» WHAT IS NEEDED
The records follow. Count the lines holding "Memory" and give only the number.

Collected data
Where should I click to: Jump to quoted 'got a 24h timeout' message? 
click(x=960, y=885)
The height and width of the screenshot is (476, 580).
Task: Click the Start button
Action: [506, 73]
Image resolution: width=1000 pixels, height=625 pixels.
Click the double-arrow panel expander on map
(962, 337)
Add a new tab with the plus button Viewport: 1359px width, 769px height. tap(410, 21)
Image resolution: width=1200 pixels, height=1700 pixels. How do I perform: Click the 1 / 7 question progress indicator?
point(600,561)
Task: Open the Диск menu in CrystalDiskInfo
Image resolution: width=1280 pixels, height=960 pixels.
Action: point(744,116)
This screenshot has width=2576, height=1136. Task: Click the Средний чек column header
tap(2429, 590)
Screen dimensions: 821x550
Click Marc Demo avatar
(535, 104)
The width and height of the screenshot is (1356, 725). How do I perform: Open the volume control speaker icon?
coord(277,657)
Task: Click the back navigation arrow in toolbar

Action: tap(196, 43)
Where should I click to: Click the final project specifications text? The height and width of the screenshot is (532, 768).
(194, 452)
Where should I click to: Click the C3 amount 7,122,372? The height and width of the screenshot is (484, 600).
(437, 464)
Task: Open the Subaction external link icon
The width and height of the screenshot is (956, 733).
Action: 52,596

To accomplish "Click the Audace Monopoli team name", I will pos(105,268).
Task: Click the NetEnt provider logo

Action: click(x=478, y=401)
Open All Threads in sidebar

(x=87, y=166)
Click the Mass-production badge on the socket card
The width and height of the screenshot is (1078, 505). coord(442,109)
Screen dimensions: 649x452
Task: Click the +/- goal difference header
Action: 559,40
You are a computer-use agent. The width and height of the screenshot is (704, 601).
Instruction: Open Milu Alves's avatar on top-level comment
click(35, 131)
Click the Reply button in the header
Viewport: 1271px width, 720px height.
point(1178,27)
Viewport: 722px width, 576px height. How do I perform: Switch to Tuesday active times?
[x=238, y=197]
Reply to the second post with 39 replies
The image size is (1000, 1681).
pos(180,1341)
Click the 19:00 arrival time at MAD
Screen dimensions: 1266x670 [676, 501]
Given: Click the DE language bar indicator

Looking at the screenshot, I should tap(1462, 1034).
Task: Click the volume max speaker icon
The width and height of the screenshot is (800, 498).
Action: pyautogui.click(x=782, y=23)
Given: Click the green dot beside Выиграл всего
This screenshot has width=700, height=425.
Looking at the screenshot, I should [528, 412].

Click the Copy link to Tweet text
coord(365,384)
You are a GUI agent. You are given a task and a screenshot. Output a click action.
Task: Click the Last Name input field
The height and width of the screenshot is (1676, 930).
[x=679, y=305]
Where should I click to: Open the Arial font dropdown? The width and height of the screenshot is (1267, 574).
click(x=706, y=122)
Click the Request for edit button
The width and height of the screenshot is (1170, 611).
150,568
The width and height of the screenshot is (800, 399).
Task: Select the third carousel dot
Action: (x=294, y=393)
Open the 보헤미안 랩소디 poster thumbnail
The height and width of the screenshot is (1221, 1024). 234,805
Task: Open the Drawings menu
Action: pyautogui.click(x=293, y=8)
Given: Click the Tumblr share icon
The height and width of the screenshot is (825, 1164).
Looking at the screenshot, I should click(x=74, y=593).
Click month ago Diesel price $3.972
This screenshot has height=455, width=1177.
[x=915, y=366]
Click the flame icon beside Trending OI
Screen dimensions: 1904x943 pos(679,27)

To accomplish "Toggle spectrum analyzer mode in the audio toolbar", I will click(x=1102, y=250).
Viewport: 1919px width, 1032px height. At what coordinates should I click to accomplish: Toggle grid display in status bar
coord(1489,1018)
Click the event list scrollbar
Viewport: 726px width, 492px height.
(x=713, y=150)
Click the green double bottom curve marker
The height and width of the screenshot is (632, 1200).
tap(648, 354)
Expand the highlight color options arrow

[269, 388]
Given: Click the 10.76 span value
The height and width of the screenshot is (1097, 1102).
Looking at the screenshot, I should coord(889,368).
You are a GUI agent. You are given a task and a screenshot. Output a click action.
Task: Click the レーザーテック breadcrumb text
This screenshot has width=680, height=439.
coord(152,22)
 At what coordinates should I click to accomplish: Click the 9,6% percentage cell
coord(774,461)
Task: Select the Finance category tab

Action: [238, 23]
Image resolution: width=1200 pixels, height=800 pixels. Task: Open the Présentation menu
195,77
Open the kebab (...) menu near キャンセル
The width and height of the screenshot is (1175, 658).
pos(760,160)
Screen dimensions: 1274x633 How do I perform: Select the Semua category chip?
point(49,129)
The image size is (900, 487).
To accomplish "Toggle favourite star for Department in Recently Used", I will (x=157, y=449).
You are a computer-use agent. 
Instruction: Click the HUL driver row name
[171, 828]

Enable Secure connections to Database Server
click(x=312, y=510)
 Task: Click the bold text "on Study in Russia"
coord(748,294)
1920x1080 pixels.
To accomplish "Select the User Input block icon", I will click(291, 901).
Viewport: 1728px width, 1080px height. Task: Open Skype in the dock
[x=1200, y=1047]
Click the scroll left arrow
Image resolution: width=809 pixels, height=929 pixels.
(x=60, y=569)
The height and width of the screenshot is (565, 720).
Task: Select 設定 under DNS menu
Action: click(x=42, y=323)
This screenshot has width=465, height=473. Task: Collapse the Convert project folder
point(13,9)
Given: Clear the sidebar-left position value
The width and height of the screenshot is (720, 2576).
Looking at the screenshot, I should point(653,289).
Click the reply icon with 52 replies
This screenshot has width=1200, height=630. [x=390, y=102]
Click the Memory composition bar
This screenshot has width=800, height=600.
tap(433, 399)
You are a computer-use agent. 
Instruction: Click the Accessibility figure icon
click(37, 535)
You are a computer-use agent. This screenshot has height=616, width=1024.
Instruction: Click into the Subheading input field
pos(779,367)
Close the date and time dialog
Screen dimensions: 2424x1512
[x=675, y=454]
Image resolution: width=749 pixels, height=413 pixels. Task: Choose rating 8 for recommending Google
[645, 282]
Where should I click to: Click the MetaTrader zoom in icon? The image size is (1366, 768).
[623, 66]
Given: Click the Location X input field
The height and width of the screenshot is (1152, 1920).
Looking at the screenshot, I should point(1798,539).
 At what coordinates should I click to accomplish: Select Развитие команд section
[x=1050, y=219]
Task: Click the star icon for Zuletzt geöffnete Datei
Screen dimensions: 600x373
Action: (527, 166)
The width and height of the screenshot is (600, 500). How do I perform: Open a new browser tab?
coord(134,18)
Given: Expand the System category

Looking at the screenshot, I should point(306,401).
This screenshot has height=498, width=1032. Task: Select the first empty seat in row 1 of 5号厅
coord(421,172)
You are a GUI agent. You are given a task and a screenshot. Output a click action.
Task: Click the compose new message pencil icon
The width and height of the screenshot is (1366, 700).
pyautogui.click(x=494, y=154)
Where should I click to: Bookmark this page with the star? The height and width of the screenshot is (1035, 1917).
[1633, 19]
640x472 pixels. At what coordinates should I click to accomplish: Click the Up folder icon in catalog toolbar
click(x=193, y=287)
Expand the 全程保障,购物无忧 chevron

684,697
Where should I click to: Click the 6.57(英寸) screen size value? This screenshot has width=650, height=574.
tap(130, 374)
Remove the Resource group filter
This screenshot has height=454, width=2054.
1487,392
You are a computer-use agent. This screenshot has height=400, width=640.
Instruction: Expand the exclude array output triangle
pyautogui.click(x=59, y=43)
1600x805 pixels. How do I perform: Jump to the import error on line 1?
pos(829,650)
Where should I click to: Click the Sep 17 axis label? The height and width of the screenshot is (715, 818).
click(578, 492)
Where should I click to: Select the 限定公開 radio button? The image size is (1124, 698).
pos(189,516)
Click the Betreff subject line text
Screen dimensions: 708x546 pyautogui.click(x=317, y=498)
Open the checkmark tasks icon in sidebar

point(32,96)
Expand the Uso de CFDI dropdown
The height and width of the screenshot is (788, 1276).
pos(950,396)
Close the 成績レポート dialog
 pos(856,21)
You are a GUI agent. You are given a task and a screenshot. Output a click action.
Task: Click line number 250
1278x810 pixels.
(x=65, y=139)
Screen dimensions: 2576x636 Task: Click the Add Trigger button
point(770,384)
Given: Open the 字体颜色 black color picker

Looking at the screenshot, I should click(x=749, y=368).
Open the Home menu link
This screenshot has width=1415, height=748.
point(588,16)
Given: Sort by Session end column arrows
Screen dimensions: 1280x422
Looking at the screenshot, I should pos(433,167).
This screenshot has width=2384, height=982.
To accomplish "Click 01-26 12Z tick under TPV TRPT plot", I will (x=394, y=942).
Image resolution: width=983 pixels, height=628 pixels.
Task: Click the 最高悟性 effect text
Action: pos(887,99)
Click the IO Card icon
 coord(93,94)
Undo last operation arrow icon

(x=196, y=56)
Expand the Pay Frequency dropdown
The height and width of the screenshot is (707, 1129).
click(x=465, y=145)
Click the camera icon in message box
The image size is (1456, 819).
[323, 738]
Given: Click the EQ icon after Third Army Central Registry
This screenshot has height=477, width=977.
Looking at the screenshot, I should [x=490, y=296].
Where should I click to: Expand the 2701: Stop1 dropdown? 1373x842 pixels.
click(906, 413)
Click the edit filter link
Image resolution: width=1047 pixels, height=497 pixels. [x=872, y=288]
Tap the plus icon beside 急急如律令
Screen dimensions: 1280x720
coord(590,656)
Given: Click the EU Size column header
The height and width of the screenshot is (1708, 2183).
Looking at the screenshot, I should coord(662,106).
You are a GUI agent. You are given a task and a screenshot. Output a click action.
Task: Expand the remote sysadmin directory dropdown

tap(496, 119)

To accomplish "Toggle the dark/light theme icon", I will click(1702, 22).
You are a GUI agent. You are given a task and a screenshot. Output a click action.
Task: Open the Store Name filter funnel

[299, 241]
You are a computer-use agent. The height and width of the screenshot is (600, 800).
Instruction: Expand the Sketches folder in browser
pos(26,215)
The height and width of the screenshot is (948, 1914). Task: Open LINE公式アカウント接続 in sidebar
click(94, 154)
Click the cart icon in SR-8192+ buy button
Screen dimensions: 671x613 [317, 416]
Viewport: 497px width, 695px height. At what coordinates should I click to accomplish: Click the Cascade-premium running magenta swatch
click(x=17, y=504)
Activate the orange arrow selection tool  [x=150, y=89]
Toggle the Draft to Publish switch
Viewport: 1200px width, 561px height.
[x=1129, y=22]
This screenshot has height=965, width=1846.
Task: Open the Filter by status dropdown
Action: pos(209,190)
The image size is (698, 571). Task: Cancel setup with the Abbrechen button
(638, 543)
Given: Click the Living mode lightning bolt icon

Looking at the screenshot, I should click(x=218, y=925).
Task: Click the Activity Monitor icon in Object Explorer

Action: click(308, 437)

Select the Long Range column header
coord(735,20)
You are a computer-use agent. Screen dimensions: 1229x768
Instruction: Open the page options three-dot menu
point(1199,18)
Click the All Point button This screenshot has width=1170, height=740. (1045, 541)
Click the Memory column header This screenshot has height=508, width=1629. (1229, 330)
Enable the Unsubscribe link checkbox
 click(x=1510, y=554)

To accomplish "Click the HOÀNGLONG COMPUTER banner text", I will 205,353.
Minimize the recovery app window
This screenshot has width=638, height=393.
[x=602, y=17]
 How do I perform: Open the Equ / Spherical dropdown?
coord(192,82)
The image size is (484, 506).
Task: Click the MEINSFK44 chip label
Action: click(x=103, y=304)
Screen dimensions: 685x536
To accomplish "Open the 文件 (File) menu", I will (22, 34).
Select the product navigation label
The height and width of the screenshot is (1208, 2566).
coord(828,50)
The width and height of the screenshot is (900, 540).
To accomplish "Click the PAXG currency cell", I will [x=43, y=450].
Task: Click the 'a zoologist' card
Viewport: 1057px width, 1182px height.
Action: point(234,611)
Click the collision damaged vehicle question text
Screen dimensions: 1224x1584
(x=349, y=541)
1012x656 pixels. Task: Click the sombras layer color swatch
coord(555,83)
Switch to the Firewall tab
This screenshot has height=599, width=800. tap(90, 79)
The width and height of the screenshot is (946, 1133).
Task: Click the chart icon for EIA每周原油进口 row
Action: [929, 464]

» WRITTEN ANSWER
2